A particularly memorable episode described the baryon acoustic oscillations. There was a time shortly after the Big Bang when the universe was dense enough for sound waves to propagate across the entire universe. Over time, the universe expanded to a large enough size of low enough density that it could no longer serve as a medium for sound waves, and the wave state at that particular moment is preserved to this day in the structure of the universe. On earth (and other places with atmospheres), sound propagates through air as compressional waves; a disturbance in the air increases its pressure, the air returns to its normal pressure but then, because of inertia, overshoots and goes below normal pressure, seeks again to return to normal pressure and overshoots again, and continues this oscillation. The depressurizing air exerts pressure on adjacent air while the re-pressurizing air draws pressure away from adjacent air, setting up waves of varying air pressure levels that propagate as sound. Compressional waves similarly travelled through the baryon soup of the early universe. What we now see as clusters of galaxies and the space in between can be thought of as the remains of the peaks and the troughs of those ancient sound waves, long since silenced.

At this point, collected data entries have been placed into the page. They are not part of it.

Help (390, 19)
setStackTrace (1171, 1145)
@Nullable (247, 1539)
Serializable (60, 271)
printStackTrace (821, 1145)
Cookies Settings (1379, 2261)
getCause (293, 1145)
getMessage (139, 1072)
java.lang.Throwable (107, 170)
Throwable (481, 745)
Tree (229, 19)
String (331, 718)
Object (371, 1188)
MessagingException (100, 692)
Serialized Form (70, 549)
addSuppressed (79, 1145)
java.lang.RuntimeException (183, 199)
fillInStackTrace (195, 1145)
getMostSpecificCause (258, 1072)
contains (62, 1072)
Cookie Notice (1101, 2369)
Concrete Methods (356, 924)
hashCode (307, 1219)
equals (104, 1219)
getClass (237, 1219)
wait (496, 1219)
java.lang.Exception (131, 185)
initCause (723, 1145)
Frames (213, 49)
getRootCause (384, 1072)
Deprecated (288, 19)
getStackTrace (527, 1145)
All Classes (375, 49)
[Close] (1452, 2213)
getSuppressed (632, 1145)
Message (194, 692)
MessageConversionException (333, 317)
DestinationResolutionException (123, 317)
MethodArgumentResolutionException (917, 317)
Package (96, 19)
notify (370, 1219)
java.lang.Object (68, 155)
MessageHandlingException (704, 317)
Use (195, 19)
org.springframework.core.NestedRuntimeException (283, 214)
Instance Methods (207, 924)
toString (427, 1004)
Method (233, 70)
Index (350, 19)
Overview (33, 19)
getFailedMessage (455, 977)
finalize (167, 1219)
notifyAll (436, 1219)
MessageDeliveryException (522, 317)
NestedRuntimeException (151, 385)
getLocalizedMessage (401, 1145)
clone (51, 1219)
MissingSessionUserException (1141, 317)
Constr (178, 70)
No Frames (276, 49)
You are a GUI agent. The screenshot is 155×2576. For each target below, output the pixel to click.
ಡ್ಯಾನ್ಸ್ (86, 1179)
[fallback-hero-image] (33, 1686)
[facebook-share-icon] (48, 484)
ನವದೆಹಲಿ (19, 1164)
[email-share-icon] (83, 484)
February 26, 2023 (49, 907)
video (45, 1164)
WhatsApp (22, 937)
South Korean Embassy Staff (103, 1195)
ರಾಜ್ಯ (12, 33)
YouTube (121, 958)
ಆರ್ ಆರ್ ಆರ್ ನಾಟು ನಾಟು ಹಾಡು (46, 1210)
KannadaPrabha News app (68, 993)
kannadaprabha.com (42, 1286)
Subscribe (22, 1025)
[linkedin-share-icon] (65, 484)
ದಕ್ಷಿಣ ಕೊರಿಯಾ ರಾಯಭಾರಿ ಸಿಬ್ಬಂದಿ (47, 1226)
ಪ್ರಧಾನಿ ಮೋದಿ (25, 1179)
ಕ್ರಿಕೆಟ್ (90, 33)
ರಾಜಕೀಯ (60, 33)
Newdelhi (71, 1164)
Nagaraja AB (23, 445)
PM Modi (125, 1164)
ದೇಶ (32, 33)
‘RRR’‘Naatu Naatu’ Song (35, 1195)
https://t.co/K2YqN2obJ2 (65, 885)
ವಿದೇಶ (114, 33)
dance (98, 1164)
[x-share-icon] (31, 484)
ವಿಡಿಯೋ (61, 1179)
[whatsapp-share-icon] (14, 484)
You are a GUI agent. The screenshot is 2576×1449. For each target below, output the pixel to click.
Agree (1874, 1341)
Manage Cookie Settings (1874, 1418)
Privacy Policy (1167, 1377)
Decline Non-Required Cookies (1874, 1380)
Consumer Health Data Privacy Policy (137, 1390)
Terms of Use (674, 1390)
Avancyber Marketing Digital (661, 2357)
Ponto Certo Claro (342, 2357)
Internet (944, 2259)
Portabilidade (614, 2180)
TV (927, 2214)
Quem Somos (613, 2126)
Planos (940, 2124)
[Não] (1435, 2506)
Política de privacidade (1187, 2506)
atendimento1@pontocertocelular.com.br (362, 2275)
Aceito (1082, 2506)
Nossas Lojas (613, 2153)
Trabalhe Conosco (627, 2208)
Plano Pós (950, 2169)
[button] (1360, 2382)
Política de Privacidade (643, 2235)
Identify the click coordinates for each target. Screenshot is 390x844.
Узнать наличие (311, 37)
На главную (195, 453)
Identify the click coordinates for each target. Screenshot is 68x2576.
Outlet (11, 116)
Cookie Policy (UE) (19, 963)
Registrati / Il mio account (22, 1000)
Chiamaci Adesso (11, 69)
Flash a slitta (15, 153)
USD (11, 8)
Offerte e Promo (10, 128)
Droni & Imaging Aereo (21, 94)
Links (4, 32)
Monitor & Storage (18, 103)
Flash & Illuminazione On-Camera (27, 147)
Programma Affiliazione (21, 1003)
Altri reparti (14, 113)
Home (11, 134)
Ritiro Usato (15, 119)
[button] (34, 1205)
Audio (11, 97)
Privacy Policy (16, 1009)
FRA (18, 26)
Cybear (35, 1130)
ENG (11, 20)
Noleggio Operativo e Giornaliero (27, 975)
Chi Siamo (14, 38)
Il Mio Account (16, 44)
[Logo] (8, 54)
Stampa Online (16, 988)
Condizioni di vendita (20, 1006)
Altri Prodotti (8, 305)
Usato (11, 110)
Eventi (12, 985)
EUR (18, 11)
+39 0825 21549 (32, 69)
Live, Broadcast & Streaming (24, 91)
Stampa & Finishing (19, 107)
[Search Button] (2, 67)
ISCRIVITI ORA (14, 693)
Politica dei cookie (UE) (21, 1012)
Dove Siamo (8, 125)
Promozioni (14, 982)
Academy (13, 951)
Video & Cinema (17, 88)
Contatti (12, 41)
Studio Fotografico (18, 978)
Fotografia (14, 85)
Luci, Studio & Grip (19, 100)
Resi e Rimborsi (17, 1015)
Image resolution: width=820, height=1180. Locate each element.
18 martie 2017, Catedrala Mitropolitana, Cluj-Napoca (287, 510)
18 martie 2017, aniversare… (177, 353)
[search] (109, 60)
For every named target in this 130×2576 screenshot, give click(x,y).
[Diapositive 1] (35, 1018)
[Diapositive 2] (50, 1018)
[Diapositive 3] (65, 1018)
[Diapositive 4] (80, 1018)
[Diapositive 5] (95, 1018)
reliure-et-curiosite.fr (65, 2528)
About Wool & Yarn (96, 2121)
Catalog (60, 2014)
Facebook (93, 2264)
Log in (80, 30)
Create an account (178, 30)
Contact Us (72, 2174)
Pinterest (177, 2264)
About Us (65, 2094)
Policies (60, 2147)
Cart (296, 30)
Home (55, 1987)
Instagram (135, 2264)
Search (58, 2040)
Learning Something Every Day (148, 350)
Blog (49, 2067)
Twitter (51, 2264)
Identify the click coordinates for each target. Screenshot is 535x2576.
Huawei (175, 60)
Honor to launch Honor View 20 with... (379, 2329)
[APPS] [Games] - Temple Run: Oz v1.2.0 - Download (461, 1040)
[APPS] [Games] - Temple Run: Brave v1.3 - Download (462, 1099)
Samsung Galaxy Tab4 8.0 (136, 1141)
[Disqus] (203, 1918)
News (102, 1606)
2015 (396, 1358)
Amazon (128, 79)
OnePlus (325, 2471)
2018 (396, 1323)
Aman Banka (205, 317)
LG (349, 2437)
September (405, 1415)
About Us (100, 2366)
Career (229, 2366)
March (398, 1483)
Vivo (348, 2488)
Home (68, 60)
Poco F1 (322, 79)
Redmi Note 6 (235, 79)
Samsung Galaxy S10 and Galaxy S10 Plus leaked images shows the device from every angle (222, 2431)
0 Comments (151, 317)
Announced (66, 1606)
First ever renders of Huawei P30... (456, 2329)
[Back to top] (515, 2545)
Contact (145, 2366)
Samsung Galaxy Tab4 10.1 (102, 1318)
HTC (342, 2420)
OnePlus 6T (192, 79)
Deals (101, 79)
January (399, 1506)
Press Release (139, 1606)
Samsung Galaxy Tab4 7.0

About four years ago, my wife gave me a turntable as a Christmas present, and I became a willing and enthusiastic participant in the vinyl craze. There's a lot about the experience of vinyl records to enjoy. There is the tactile experience of holding the record in your hands and dropping the tone arm that makes for a more engaging music-listening experience. There are the trips to the local record shop (at least there were, pre-quarantine, and hopefully will be again, post-quarantine) where each album becomes a lesson in music history. I'm generally not one of those analog-has-a-warmer-sound guys, but occasionally there are some wonderfully produced analog recordings—The Doors’ début album comes to mind—that sound noticeably better on vinyl than on consumer digital formats. And then there's that moment of awe over just what it is that you're holding in your hands. When I grab the Fritz Reiner/Chicago Symphony recording of the Bartók Concerto for Orchestra off my record shelf, I'm holding a tangible link back to that original performance. Carved into the record's grooves are the very vibrations that Reiner and his incredible musicians put into that concert hall's air a decade before I was even born.

The stars and galaxies that we see when we look—or point our telescopes—up at the night sky hold within their structure the vibrations of that aeons-old sound. Our universe is the ultimate vinyl record. A natural question, then, is what did it sound like? Like all spacecraft, the Perseverance rover landed on Mars with a package of scientific instruments. Yet it's the imagery, more than data from any of the other instruments, that captures the public imagination. Understandably, we have a natural bias for that which we can experience through our senses; the rover's cameras become an extension of our eyes. Can we extend our ears back to that primordial sound? In principle, the answer should be yes, but in practice the process of reconstructing the original sound from a universe-sized snapshot of the wave state is a formidable mathematical challenge. Modeling acoustic properties in one dimension, like a violin string, is fairly straightforward. Two dimensions, like a drum head, is vastly more complex. In three dimensions, the task becomes daunting, but some promising research has emerged. Dr. Richard Warwick, at the East Anglia Polytechnic University, has been using supercomputers to model the baryon acoustic oscillations, and has presented a tentative simulation. On this glorious spring day, I hope you'll take a moment to roll through those sounds.